| Task item |
Put the lines of the material below, starting with the line containing "coordinates (792, 1449)." and going on through the line containing "progress-percent: 50% is", both included, into a Markdown table with the columns Row and Line. Number each row and leave out blank lines.

| Data excerpts |
= Beginning of Section =

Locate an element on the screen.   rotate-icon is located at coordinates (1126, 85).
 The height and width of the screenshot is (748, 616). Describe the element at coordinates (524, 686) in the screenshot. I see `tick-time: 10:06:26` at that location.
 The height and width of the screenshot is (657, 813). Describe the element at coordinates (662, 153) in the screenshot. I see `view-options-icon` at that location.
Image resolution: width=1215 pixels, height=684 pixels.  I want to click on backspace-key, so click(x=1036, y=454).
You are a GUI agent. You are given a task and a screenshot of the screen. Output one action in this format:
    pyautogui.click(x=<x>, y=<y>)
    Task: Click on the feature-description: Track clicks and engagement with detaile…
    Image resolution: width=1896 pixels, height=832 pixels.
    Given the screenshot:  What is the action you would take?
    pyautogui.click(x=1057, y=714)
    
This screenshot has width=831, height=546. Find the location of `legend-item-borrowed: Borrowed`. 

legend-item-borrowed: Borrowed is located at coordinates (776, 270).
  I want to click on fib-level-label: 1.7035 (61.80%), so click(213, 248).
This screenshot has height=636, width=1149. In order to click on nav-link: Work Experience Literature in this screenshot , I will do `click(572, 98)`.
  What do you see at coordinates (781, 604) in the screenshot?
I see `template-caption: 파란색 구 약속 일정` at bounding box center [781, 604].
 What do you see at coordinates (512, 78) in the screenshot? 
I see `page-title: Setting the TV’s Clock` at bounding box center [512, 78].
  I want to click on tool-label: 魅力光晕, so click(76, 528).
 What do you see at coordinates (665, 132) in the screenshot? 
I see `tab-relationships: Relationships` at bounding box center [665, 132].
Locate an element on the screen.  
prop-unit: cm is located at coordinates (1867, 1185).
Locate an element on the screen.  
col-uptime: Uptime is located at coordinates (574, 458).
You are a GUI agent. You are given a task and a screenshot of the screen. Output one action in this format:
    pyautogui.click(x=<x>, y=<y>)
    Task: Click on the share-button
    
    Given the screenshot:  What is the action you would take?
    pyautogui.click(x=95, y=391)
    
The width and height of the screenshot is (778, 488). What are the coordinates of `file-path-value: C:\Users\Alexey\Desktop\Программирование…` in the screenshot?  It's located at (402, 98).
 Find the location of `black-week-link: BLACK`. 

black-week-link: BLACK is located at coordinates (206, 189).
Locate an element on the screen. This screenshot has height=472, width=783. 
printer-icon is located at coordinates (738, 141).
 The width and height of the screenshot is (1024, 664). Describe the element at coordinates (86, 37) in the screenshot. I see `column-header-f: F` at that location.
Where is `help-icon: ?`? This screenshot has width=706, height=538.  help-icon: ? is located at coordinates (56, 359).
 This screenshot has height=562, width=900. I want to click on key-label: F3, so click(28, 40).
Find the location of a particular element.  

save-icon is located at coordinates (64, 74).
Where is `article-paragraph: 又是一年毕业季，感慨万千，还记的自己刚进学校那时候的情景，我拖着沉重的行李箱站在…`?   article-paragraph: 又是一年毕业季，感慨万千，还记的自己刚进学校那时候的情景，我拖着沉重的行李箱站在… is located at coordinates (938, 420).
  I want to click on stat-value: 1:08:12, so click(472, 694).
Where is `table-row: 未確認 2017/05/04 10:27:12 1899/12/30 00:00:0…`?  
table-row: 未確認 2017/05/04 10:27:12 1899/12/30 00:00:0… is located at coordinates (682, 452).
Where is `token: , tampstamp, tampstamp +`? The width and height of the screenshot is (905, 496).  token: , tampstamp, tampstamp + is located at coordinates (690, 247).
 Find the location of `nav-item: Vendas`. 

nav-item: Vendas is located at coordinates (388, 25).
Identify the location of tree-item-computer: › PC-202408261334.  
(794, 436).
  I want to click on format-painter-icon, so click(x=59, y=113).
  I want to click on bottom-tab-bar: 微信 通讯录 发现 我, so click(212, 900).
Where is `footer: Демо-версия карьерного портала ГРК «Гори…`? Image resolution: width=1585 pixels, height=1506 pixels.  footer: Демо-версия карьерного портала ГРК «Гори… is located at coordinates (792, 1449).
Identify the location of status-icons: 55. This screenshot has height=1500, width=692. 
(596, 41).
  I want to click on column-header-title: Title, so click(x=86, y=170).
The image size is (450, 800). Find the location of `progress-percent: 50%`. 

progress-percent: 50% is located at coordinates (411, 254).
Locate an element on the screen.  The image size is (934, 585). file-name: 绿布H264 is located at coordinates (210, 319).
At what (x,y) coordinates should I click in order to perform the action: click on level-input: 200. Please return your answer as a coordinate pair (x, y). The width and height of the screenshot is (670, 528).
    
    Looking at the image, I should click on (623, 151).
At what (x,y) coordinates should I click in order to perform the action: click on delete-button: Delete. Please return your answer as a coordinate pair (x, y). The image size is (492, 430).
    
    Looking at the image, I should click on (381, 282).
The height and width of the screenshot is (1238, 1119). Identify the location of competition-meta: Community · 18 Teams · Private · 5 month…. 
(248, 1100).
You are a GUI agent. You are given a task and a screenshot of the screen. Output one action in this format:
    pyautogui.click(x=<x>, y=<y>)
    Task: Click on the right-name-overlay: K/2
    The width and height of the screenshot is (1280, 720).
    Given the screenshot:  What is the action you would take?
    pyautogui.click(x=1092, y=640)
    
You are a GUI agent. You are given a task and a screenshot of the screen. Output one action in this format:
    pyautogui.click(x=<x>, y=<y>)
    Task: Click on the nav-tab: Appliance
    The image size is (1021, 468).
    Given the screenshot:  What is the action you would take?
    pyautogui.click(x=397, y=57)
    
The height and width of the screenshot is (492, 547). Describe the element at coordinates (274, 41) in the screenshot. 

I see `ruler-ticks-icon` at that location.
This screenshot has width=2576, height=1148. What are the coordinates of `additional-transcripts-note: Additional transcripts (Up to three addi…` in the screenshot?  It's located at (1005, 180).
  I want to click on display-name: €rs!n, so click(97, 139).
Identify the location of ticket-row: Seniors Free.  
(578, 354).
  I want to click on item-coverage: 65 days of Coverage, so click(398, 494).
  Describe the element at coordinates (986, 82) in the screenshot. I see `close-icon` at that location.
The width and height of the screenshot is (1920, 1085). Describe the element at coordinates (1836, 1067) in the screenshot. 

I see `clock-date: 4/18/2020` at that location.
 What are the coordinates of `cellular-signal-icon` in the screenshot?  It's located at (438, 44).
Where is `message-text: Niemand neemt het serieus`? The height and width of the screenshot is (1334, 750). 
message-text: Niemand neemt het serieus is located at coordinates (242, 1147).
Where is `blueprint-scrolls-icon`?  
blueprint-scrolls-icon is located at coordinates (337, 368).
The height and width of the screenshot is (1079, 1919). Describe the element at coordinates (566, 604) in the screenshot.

= End of Section =

| Exercise solution |
| Row | Line |
|---|---|
| 1 | Where is `footer: Демо-версия карьерного портала ГРК «Гори…`? Image resolution: width=1585 pixels, height=1506 pixels.  footer: Демо-версия карьерного портала ГРК «Гори… is located at coordinates (792, 1449). |
| 2 | Identify the location of status-icons: 55. This screenshot has height=1500, width=692.  |
| 3 | (596, 41). |
| 4 |   I want to click on column-header-title: Title, so click(x=86, y=170). |
| 5 | The image size is (450, 800). Find the location of `progress-percent: 50%`.  |
| 6 | progress-percent: 50% is located at coordinates (411, 254). |